The other day I met with a group of people online as part of a certification class I’m taking. Our discussion made its way to Covid and dealing with the stress of the pandemic. Several of them mentioned that they are spending too much money during quarantine. They are turning to online shopping to lift their spirits.
A few days after this conversation I read my absolute favorite post by Joshua Becker, the well-known minimalist writer. In his article he talks stuff and what it takes to maintain the things we have in our life. He said that he chooses not to have a lot of stuff because he knows that everything he has requires some type of maintenance. Not only did he put words to the frustration I feel sometimes when I have to clean the kitchen sink again or dust the window sills again, but he also gave me an idea.
The REAL Cost of the Stuff we Buy
What if, before we buy things, we think it through – all the way through? This might be a solution to spending too much money during quarantine.
Let’s walk it through.
When you buy things, you think about why you need it and what it will do for you. But there’s more to it, isn’t there?
The things we buy do more than take up space in our homes. They come with responsibilities.
Let’s say you order a shirt, picture frame, and tennis racquet from Amazon.
It comes with a box and likely lots of packaging.
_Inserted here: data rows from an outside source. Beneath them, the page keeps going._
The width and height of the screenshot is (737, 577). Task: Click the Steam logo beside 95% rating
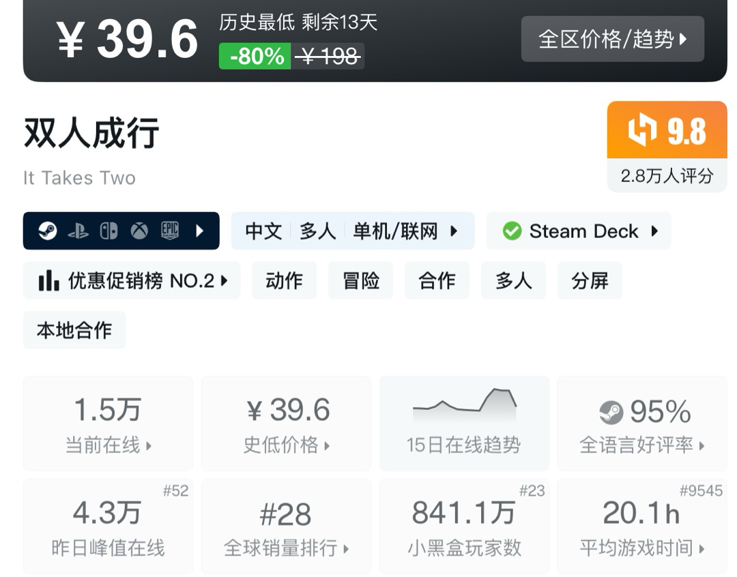(x=611, y=412)

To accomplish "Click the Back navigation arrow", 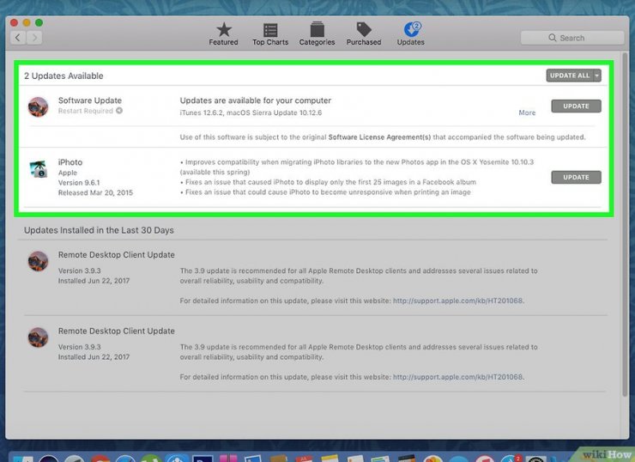I will point(17,38).
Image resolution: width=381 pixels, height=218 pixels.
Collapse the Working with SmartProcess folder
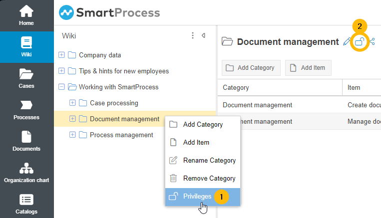61,87
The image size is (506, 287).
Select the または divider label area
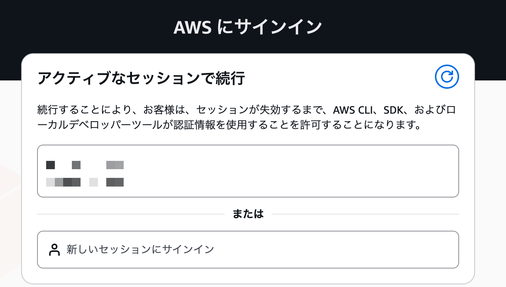pos(248,214)
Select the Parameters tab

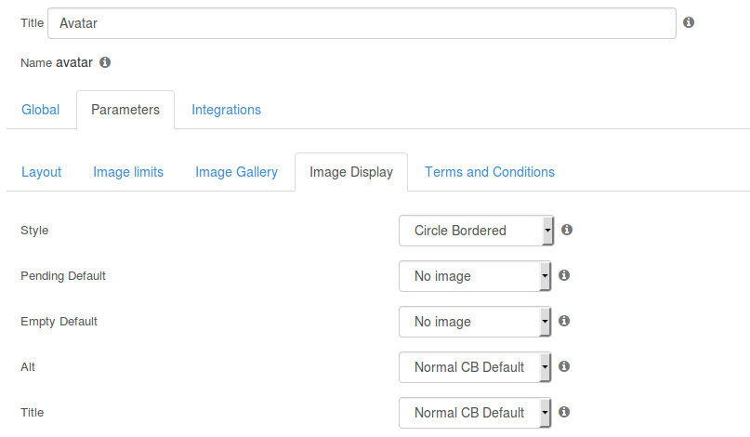[125, 110]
You have to put the packaging somewhere – probably a combination of the recycling bin and the trash can. Bundle up and take out the recycling and trash because they’re both full, now.
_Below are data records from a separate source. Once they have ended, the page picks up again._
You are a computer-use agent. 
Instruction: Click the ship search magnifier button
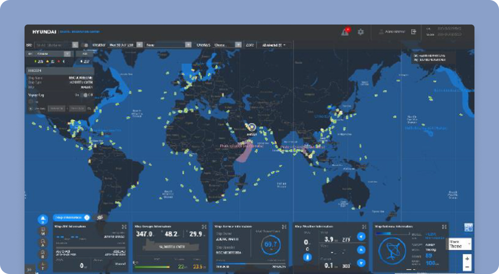click(x=75, y=45)
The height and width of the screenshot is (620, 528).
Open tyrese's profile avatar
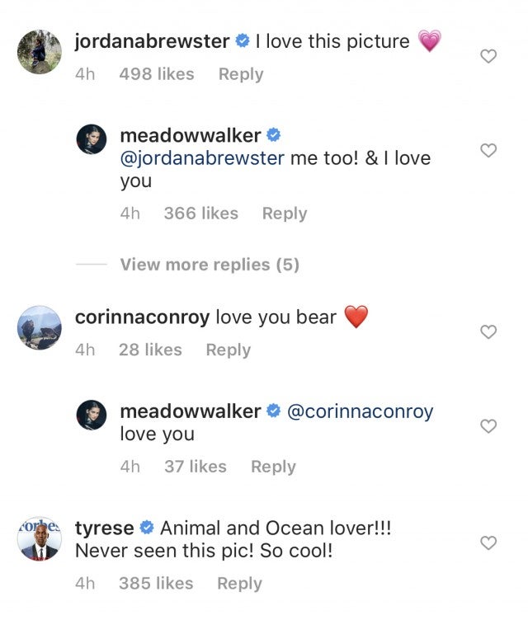pos(39,541)
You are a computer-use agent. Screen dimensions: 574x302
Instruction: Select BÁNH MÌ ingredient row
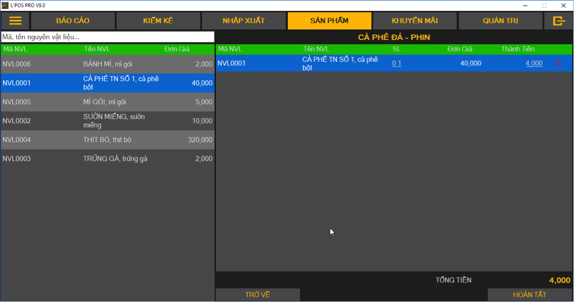click(x=107, y=64)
Your shirt needs to be washed, dried, and ironed. You need to have a hanger to put away your shirt as well as space in your closet.
And the frame. You need to go online to print the picture to put in your frame. Make sure your remember your password. Then go pick up your photo. Recycle the package the photo came in. Take off the sticker attached to the frame. Use Goo Gone to get rid of the sticker residue that won’t come off the glass. Get your hammer and nail to put the frame on the wall. Use the leveler to make sure the frame is straight. Don’t forget to dust the frame often.
And now the racquet. You do have the shoes, shorts, and balls that you need to play the game, right? Make sure you have a place to store the racquet and balls. You might feel guilty each time you pass the racquet but don’t go to the courts – mental clutter. And years later, when you finally decide that tennis isn’t for you, you’ll have to pack it up in the car to donate.
And, this doesn’t even account for everything that happened before the item even appeared on your front doorstep.
Of course, some things are worth buying. They are worth the work, the space, the material. But if we’re really honest with ourselves, I think that we’re willing to do that work for fewer items than we actually buy.
If we think about the real cost of the stuff we buy – time, space, materials, mental space – we might be inclined to buy smarter.